I needed someone to talk to, but I had no one to talk to. But, when the woman that I hated the most asked if I was alright, that really brought me to tears.

The person that I least expected to ask me on how I was doing would've been Maggie Mullins herself, but WOW, things sure do change—I guess...

  I would've never thought that I would ever see the day that Maggie Mullins would ask me on how I was feeling.

But, honestly, I was happy and thankful that Maggie asked that, because I didn't want all of this sadness building up inside of me.

"So," I explained to my husband's mother, as I wiped the tears from my face, "I met up with the girl that Lawrence was seeing during our relationship before we got married... She tells me that she is pregnant with his baby..."

"Is she telling the truth?" Maggie asked...

"I think she is," I continued, "I don't too much believe everybody, but for some odd reason, I believe her... I hated what she said at the wedding so much, that I messed up..."

Maggie looked at me, concerned, rubbing my back in comfort, "What do you mean that you messed up?"

I rocked my body on the couch back and forth, terribly afraid to tell her the truth about what happened during the wedding...

"I'm so ashamed," I cried as I continued rocking back and forth, "I'm afraid that Lawrence would never forgive me..."

She continued to pat my back, calming me down, "Tell me, it's better to get things off of your chest than to let them stay on your chest..."

I took a deep breath; I looked at Maggie in her face, with an upset look. I began shaking my head, in disappointment—hating what I did...

"I slept with my ex in the bathroom after we got married..."

Maggie didn't speak for a second, she looked away from me—she looked disappointed...

"Did you tell him?" she asked...

"No," I cried, "I didn't tell him..."

"You should," she admitted, "do it before it's too late, before it gets unbearable to hold inside--before it takes control of you..."

I cried on Maggie's lap, needing someone to lean on, someone that I could cry to and not judge me for a moment.

"I can't," I got up from her lap, looking her in her face, "I can't... He would be so heartbroken about what I've done to him. I don't want to do that to him..."

"Okay," she patted me on the back, "here's the deal... I'll write a letter to my dead husband, if you write a letter to your husband about the wrong doings that you did."

"Why are you writing a note?" I questioned her.
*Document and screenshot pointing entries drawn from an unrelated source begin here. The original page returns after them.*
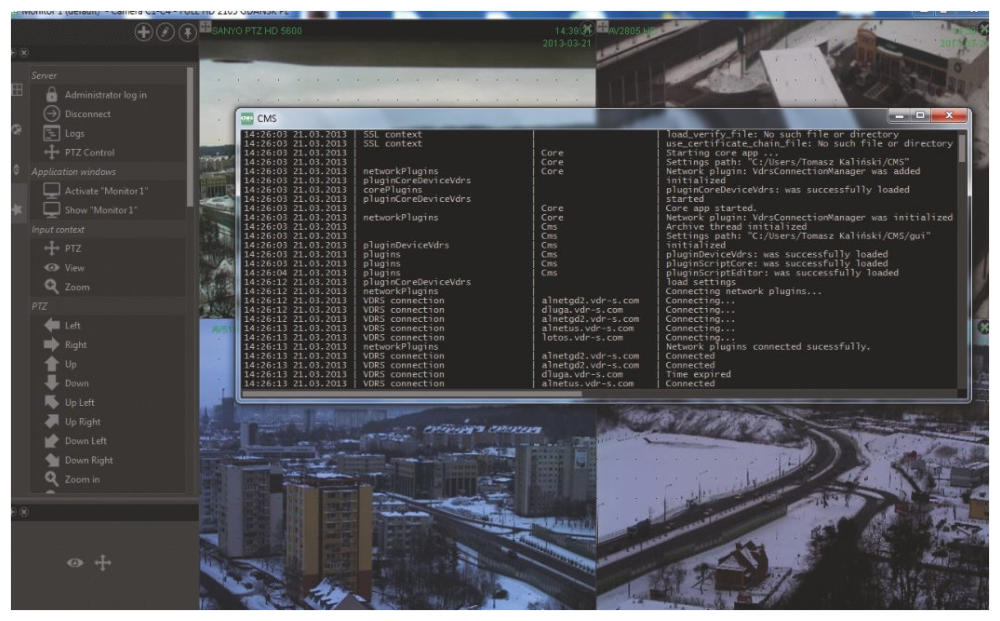This screenshot has width=1000, height=621.
Task: Click the plus icon atop the sidebar
Action: pyautogui.click(x=144, y=32)
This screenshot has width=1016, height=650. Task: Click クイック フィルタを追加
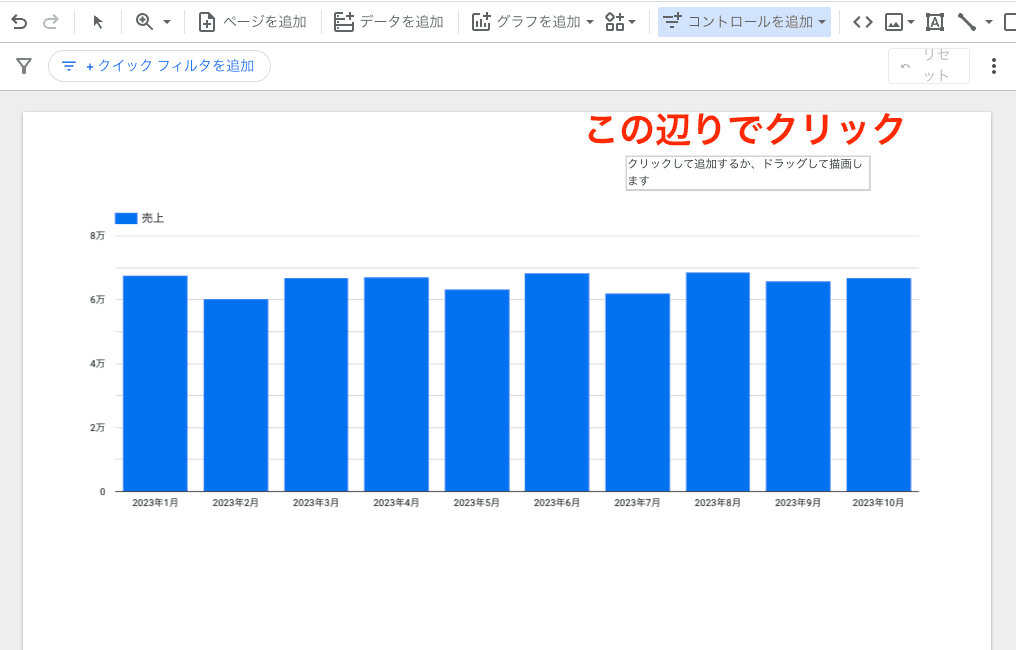159,65
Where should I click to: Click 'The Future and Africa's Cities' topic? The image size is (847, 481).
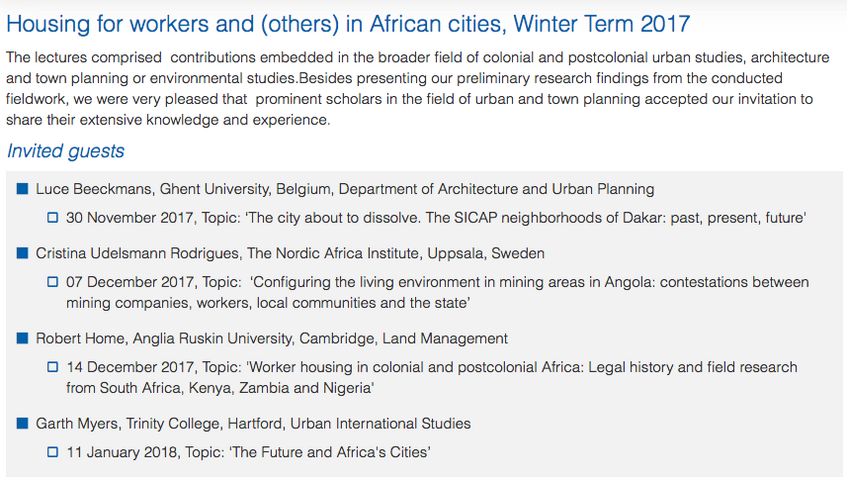330,452
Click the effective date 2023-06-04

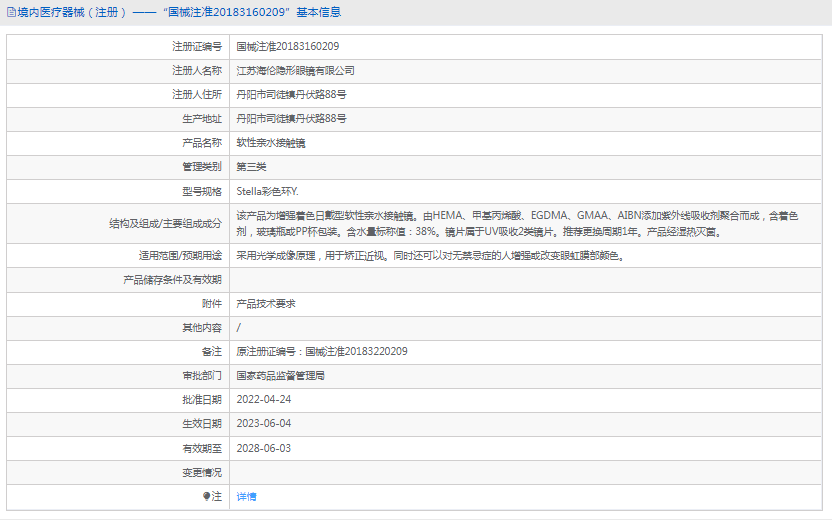tap(263, 424)
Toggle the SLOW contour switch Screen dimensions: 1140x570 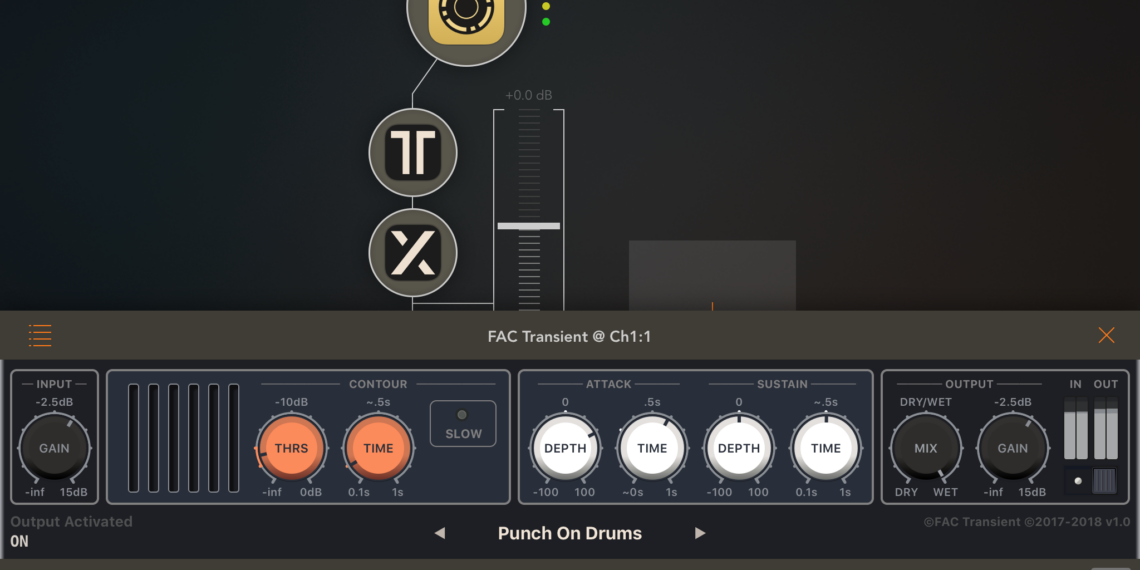(463, 424)
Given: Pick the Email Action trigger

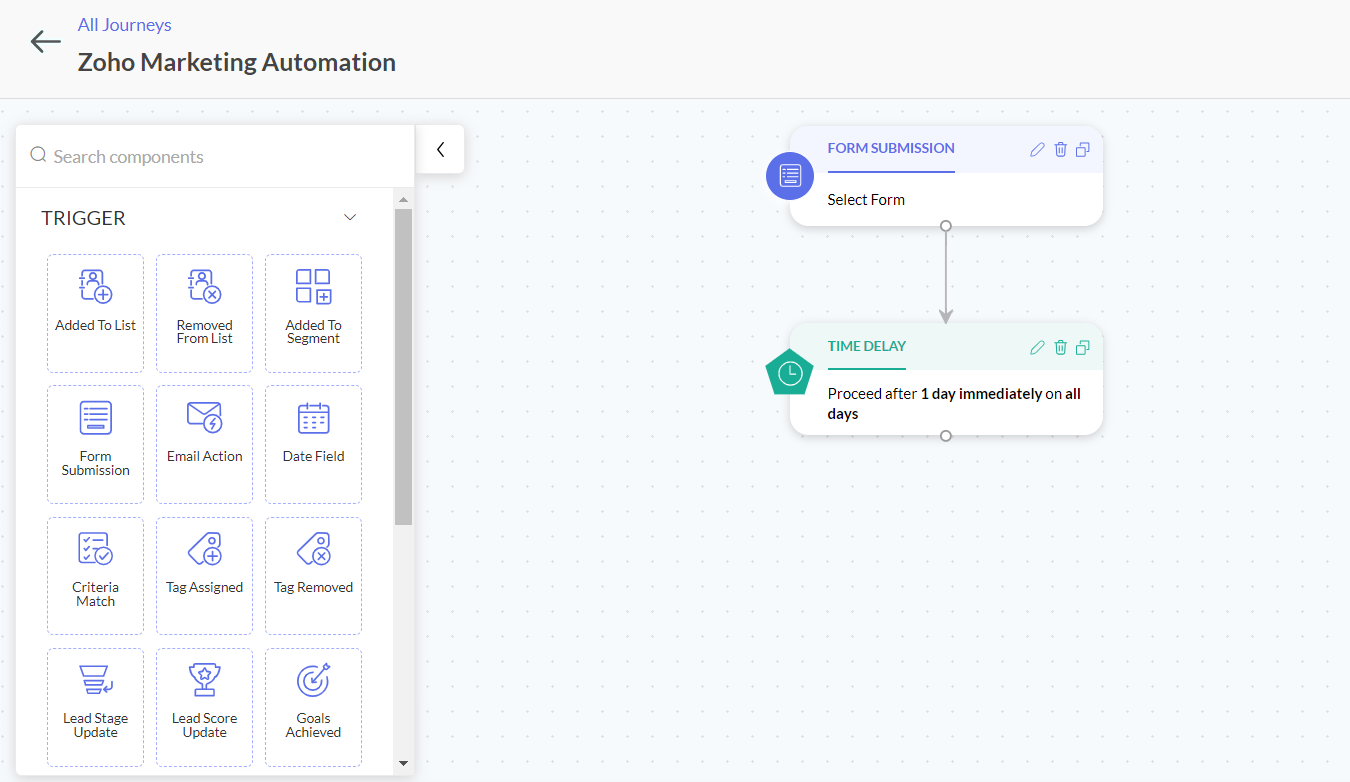Looking at the screenshot, I should pos(204,443).
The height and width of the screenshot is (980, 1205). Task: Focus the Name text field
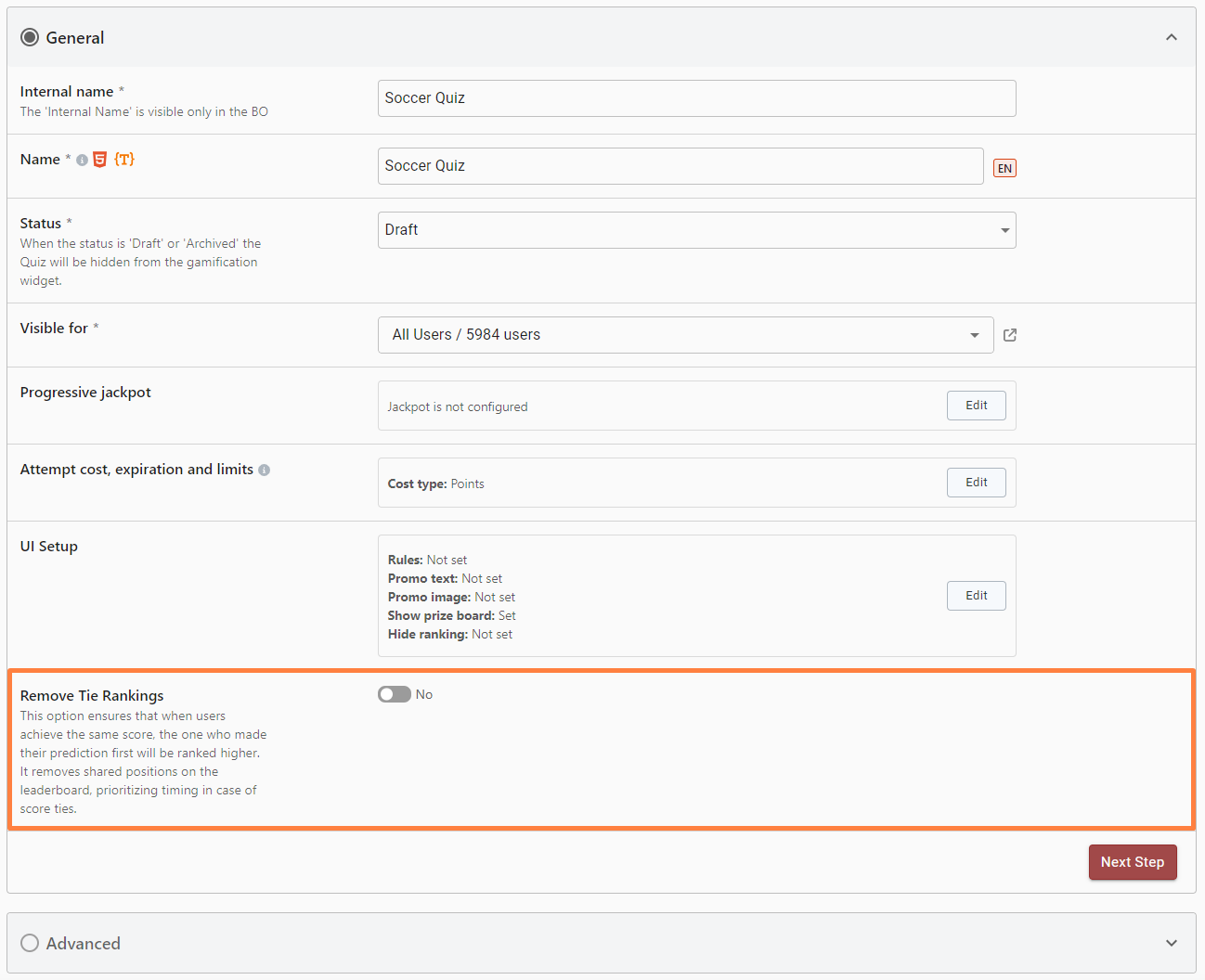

"I miss my husband," she said, "I miss him dearly... I want to see him; I want to be with him. If you would've talked to me, you would've known how bad I suffered here. I cried myself to sleep many times and the only people to notice it was my son and my own sister. If it wasn't for them, I don't think I would've made it. But honestly, I don't think I can still make it."

It began with me crying, but it ended with Maggie crying herself. I held on her tightly as she cried on my shoulders, into my clothes, missing and wanting to be with her husband once again as before.